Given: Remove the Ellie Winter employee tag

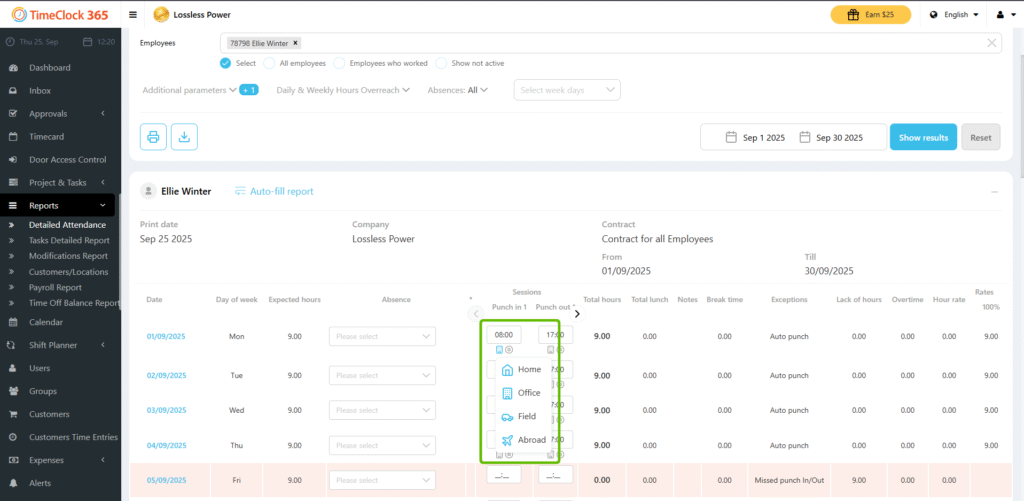Looking at the screenshot, I should pos(296,43).

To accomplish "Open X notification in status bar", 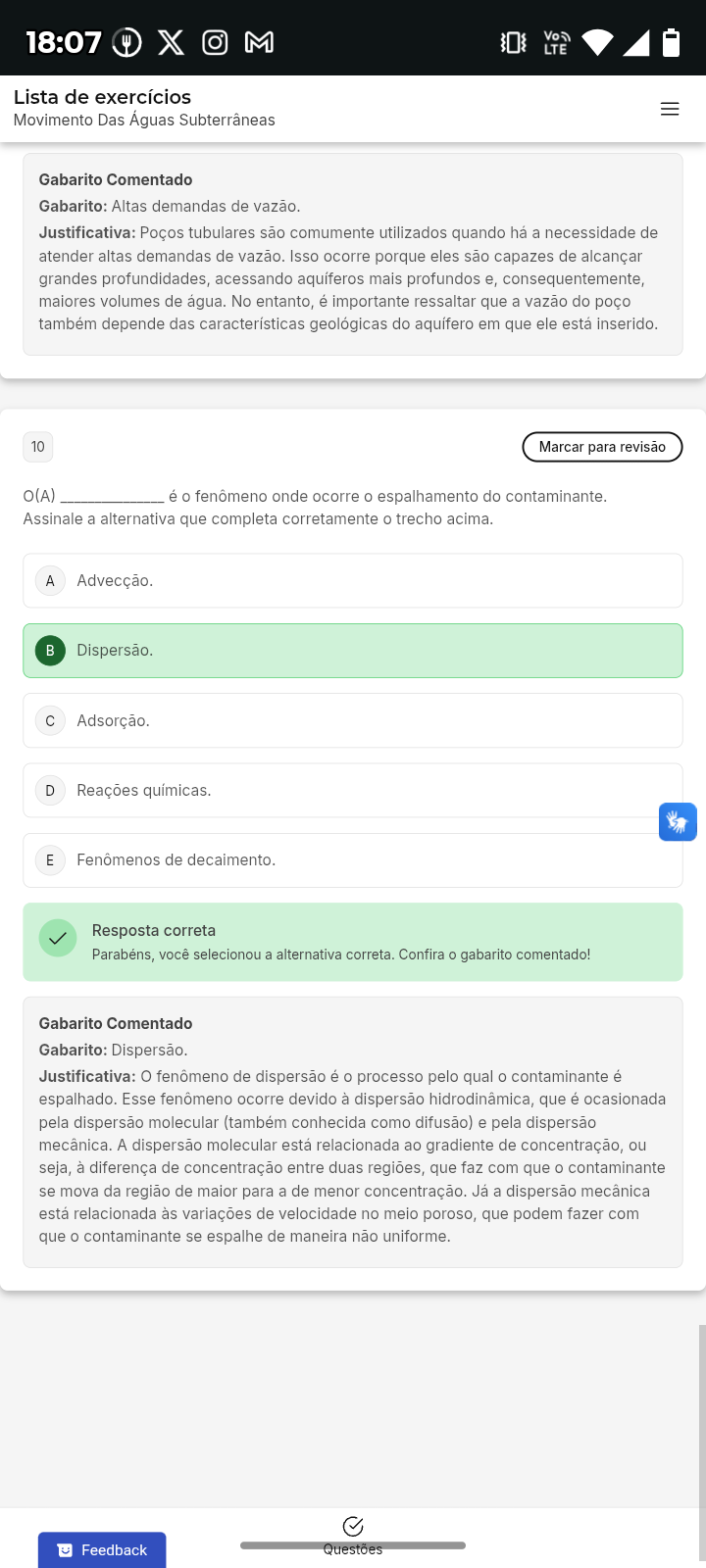I will coord(171,42).
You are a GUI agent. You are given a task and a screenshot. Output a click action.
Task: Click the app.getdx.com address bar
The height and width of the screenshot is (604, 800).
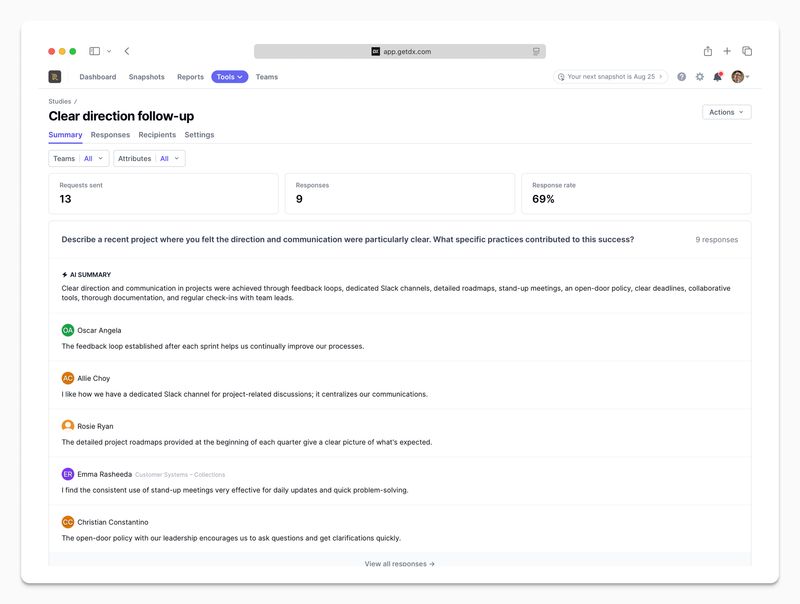click(x=400, y=51)
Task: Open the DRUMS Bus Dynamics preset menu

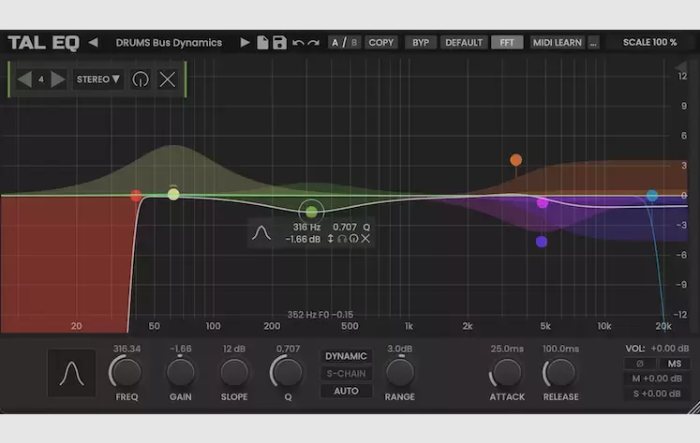Action: click(168, 42)
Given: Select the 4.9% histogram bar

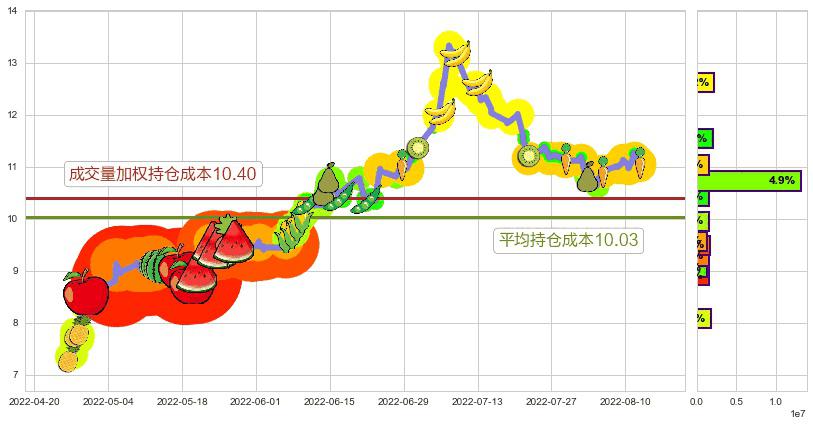Looking at the screenshot, I should point(750,181).
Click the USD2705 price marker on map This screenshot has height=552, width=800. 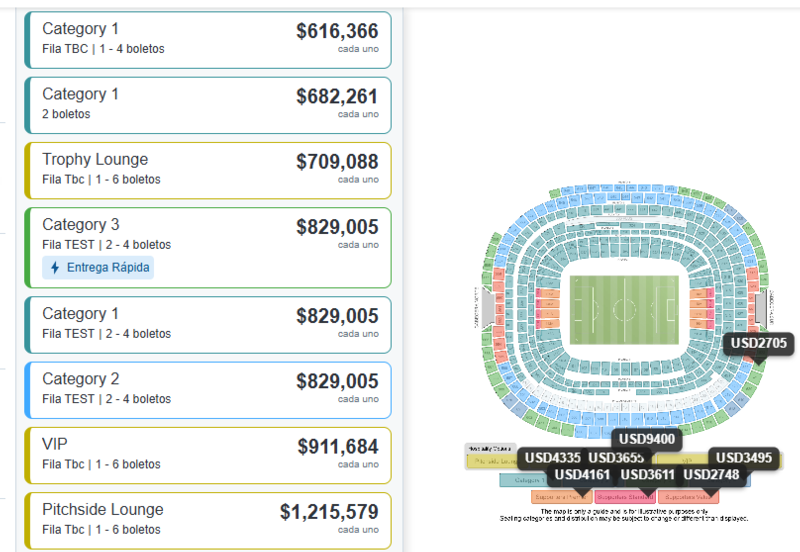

☆ ☆ ☆ ☆

EXERCISE AIM. Only the lines from the one with "The height and" to the last line of the listing, inclusive, are to be set down, exactly as they stand and without pictures.

RESPONSE TO THIS EXERCISE.
The height and width of the screenshot is (604, 800).
click(x=400, y=51)
Task: Open the DRUMS Bus Dynamics preset menu

Action: click(168, 42)
Given: Select the 4.9% histogram bar

Looking at the screenshot, I should point(750,181).
Click the USD2705 price marker on map This screenshot has height=552, width=800. 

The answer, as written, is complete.